O Conselho Monetário Nacional (CMN) decidiu dobrar o prazo para o pagamento de financiamentos destinados à renovação da frota de ônibus e micro-ônibus urbanos e rodoviários. A medida, aprovada em reunião extraordinária, estende o período de quitação das linhas de crédito do programa Move Brasil de 60 meses (cinco anos) para 120 meses (dez anos).
O objetivo do governo, segundo o Ministério da Fazenda, é impulsionar a modernização dos veículos de transporte coletivo, tornando as parcelas mais acessíveis e estimulando a aquisição de modelos mais eficientes e com menor emissão de poluentes. Além disso, as operações de crédito agora contemplam carência de até seis meses para o início do pagamento do principal, o que alivia o fluxo de caixa das empresas.
A Fazenda justificou a ampliação do prazo pela necessidade de adequação às realidades do setor. O antigo limite de cinco anos era considerado insuficiente para empresas que lidam com o alto custo de aquisição de veículos e enfrentam instabilidades financeiras. A pasta avalia que a dificuldade em acomodar as parcelas no orçamento era um entrave para muitos operadores.

[Dados extraídos]
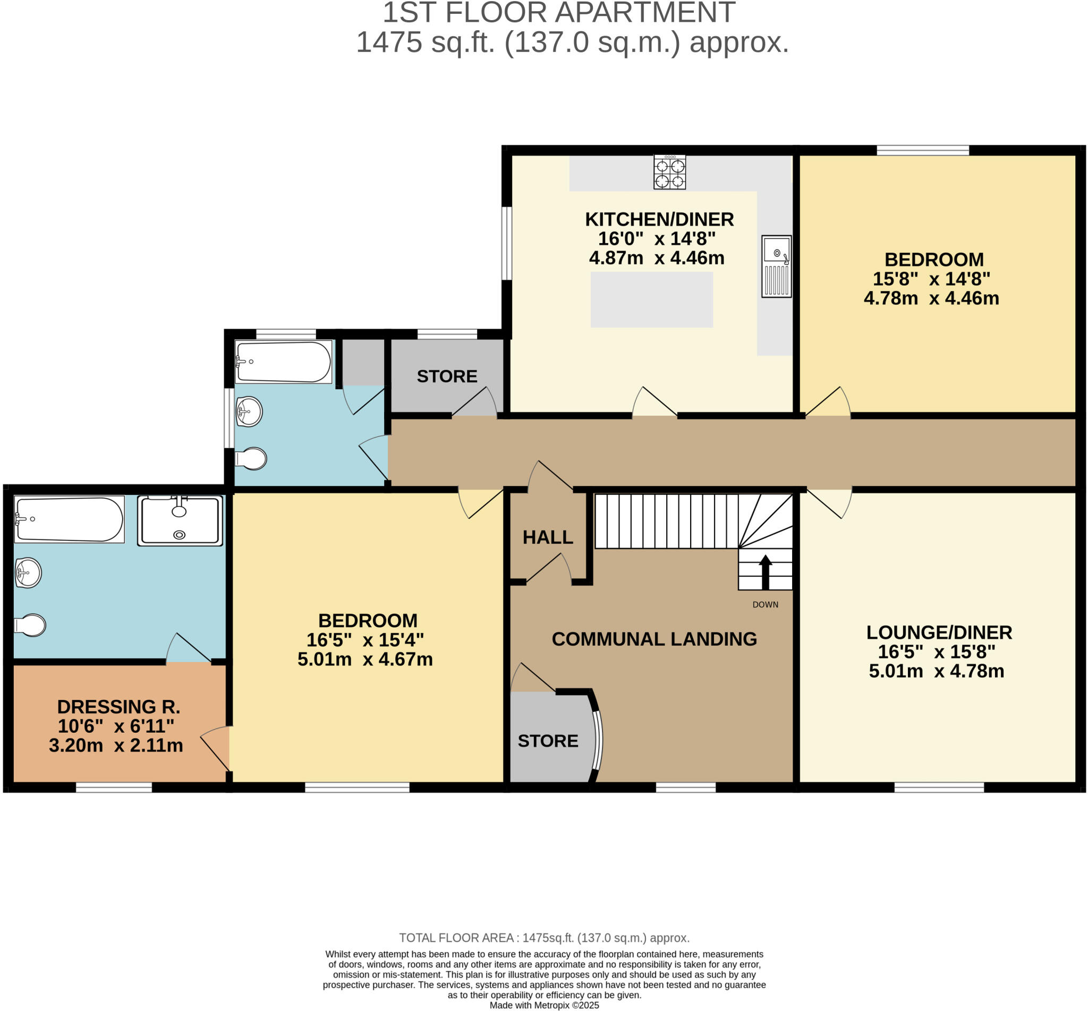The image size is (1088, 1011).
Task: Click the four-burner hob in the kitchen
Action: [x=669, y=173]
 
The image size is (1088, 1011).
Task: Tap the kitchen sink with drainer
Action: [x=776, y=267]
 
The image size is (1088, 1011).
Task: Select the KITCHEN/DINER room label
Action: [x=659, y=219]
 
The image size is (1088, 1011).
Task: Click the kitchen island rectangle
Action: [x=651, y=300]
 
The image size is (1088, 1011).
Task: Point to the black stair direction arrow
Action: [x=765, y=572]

==

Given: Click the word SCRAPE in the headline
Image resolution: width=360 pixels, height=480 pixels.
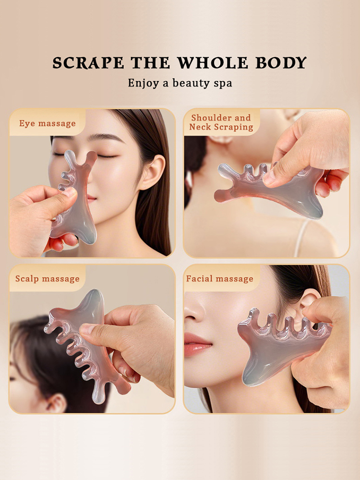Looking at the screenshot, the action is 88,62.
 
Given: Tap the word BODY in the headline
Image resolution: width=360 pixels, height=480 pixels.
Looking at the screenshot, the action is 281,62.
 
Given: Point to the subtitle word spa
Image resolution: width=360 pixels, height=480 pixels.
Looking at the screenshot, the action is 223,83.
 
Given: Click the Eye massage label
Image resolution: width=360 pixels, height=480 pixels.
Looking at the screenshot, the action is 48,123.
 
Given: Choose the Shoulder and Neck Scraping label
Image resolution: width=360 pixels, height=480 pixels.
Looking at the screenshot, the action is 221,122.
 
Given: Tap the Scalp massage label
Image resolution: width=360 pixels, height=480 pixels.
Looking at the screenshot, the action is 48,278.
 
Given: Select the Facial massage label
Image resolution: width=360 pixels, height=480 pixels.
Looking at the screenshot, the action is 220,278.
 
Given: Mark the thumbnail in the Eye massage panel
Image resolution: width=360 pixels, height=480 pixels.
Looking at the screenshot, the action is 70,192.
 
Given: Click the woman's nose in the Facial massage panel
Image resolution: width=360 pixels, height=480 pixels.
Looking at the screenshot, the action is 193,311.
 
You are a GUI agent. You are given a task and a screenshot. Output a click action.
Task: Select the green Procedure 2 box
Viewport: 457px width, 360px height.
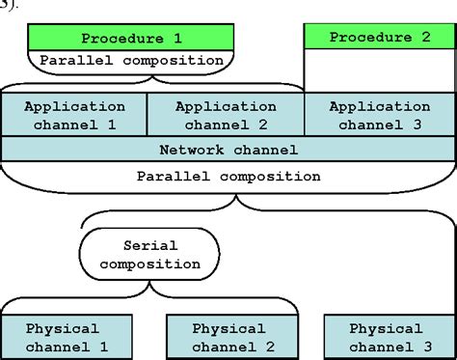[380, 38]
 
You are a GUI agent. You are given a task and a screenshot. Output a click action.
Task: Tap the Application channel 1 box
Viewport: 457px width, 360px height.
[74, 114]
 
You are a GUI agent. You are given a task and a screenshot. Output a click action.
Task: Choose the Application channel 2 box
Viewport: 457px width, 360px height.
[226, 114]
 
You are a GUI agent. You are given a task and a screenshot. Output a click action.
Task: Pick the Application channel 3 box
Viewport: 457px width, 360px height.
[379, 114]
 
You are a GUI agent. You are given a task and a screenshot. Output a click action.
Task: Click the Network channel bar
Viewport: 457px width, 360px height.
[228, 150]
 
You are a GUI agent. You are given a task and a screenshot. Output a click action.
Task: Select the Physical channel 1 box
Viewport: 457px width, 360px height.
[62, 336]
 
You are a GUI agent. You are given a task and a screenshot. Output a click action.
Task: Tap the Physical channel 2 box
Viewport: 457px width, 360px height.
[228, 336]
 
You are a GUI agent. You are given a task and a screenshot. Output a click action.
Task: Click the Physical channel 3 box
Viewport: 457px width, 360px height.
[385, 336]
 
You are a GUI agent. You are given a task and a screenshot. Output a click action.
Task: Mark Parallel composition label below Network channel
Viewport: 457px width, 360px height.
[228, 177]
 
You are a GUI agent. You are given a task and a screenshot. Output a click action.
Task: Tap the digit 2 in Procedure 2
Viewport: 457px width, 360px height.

...

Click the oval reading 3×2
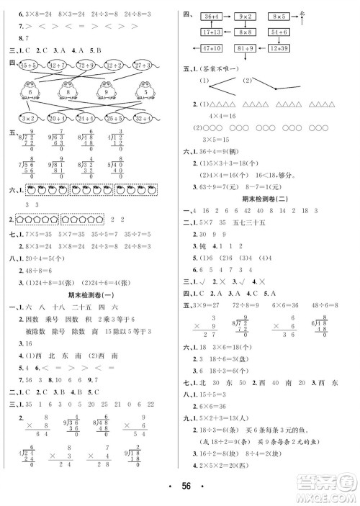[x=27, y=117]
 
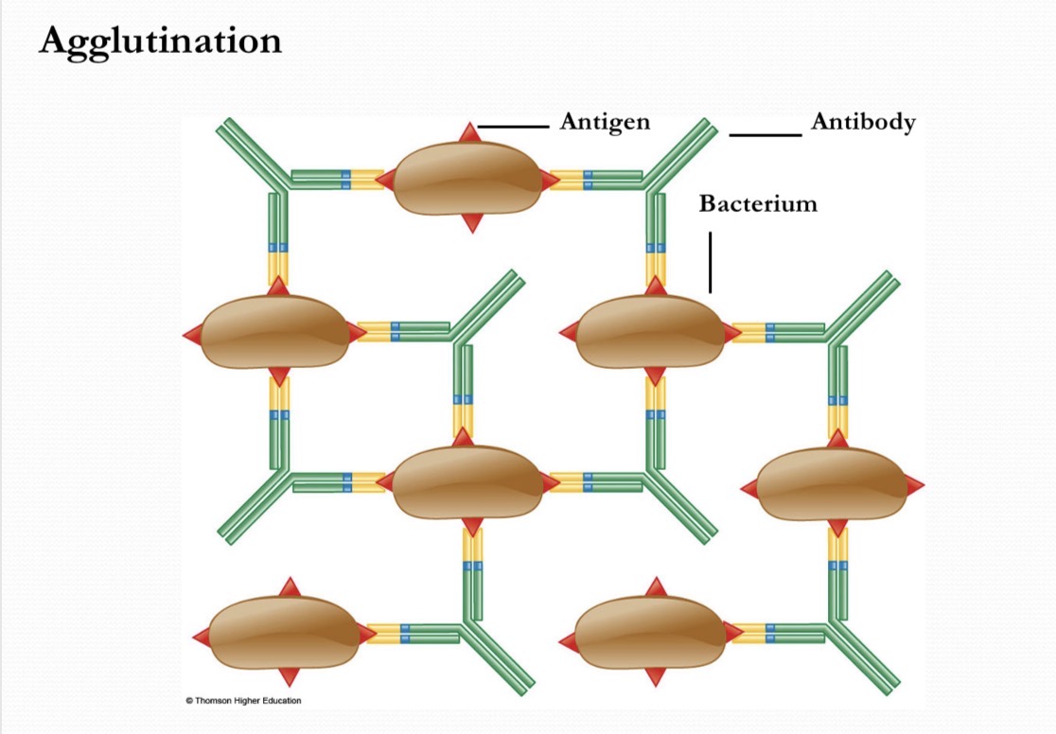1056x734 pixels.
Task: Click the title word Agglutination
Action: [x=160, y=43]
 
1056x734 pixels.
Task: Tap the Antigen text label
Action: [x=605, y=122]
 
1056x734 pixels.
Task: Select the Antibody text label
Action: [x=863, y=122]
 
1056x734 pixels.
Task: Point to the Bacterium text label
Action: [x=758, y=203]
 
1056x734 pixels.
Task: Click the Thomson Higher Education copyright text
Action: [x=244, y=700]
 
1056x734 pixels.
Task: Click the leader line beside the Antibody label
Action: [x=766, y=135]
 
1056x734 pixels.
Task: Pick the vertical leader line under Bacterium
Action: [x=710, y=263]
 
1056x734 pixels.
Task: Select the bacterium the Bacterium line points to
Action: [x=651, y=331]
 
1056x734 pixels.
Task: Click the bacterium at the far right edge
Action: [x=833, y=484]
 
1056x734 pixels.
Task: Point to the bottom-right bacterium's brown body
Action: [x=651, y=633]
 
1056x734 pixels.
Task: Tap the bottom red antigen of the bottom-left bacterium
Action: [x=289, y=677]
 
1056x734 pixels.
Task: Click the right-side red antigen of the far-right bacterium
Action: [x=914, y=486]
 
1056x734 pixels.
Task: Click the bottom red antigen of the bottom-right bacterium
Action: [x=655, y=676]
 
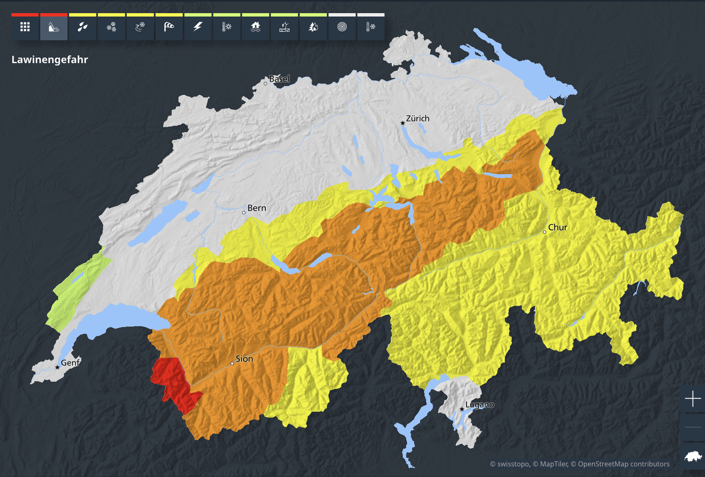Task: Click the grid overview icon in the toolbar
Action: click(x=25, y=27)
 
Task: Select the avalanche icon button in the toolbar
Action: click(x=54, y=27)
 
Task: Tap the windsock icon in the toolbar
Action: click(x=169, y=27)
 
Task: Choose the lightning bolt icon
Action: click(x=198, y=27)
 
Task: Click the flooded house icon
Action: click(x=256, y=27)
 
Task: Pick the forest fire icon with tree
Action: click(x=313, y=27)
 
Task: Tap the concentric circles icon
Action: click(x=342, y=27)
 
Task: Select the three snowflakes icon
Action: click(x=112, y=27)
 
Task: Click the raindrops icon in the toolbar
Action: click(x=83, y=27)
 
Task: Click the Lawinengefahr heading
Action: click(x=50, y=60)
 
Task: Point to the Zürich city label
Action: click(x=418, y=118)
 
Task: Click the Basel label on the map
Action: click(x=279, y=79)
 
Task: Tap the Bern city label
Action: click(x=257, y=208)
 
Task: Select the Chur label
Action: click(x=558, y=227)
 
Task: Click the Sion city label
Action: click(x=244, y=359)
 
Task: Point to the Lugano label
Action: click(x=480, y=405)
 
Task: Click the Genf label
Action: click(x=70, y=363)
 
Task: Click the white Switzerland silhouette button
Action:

[Atividades]
1 > No texto sobre o Move Brasil, o Ministério da Fazenda descreve o objetivo do governo. Liste as três ações que compõem esse objetivo.
2 > Responda com base no texto sobre o Move Brasil:
(a) Em que tipo de reunião a medida foi aprovada?
(b) Qual é a carência máxima para o início do pagamento do principal?
(c) Com que justificativa a Fazenda ampliou o prazo?
3 > Redigite o trecho do texto sobre o Move Brasil que vai de "O Conselho Monetário" até "caixa das empresas.", inclusive.

[Respostas]
1 >
- Impulsionar a modernização dos veículos de transporte coletivo
- Tornar as parcelas mais acessíveis
- Estimular a aquisição de modelos mais eficientes e com menor emissão de poluentes

2 >
(a) Em uma reunião extraordinária.
(b) Até seis meses.
(c) Pela necessidade de adequação às realidades do setor.

3 >
O Conselho Monetário Nacional (CMN) decidiu dobrar o prazo para o pagamento de financiamentos destinados à renovação da frota de ônibus e micro-ônibus urbanos e rodoviários. A medida, aprovada em reunião extraordinária, estende o período de quitação das linhas de crédito do programa Move Brasil de 60 meses (cinco anos) para 120 meses (dez anos).
O objetivo do governo, segundo o Ministério da Fazenda, é impulsionar a modernização dos veículos de transporte coletivo, tornando as parcelas mais acessíveis e estimulando a aquisição de modelos mais eficientes e com menor emissão de poluentes. Além disso, as operações de crédito agora contemplam carência de até seis meses para o início do pagamento do principal, o que alivia o fluxo de caixa das empresas.